Namaz çıkışı yolda gelirken: "Şüphesiz Allah, kendisine ortak koşulmasını asla bağışlamaz. Bunun dışında kalan (günah)ları ise dilediği kimseler için bağışlar. Allah’a şirk koşan kimse, şüphesiz büyük bir günah işleyerek iftira etmiş olur." Ayet(Nisa 48) meali geldi aklıma. Burada Allah şirkin dışında diğer suçları affedebileceğini buyuruyordu. İşin garibi affetmeyeceği şirk üzerinde hiç durmazken diğer günahlar üzerine birer ikişer cümle açıklamada bulundu.

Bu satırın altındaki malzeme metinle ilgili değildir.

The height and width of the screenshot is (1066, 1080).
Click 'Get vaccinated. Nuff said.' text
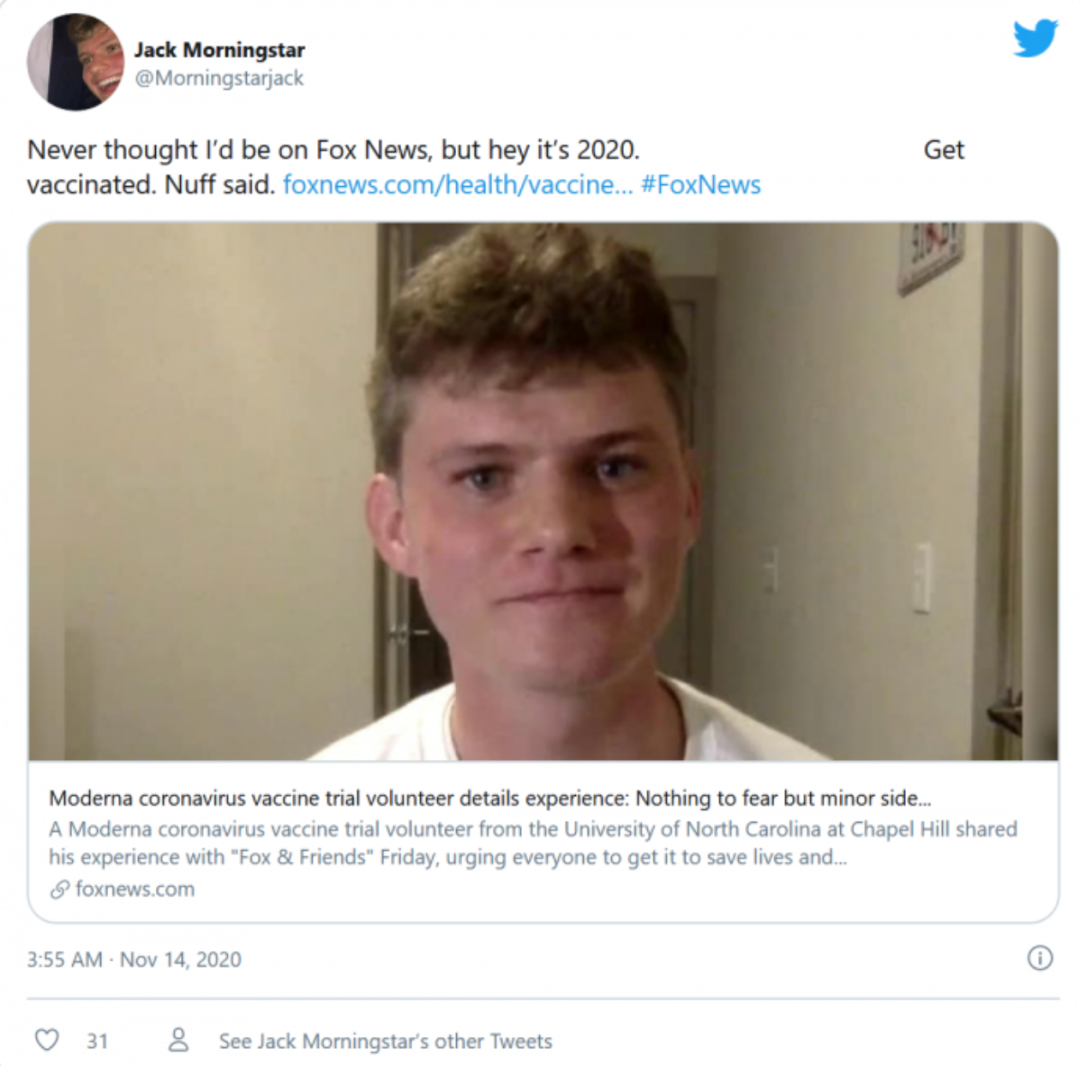pos(151,185)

2014 yılında yine bir Cuma vaazında hocamız: “Çalışmak ibadet değildir, ibadet olsaydı kafirler sizden daha çok çalışıyor, sabahleyin işe amir korkusu ve ekmek parası için gidiyorsun, bu ibadet değildir. İbadet, 5 vakit namazdır.” Şeklinde bir konuşma yapınca o zaman da aklıma “İnsan için ancak çalıştığının karşılığı vardır” ayeti aklıma geldi. Sonra insanın çoluk ve çocuğunun iaşesini karşılaması için çaba sarf etmesi yine dinimiz nezdinde ibadet olarak değerlendirilir. Allah’ın rızasını ve onu hoşnut edecek her türlü davranış ibadet kapsamı içerisine girmektedir. İbadeti sadece namaz kılmak şeklinde daraltmamak lazım, dedim.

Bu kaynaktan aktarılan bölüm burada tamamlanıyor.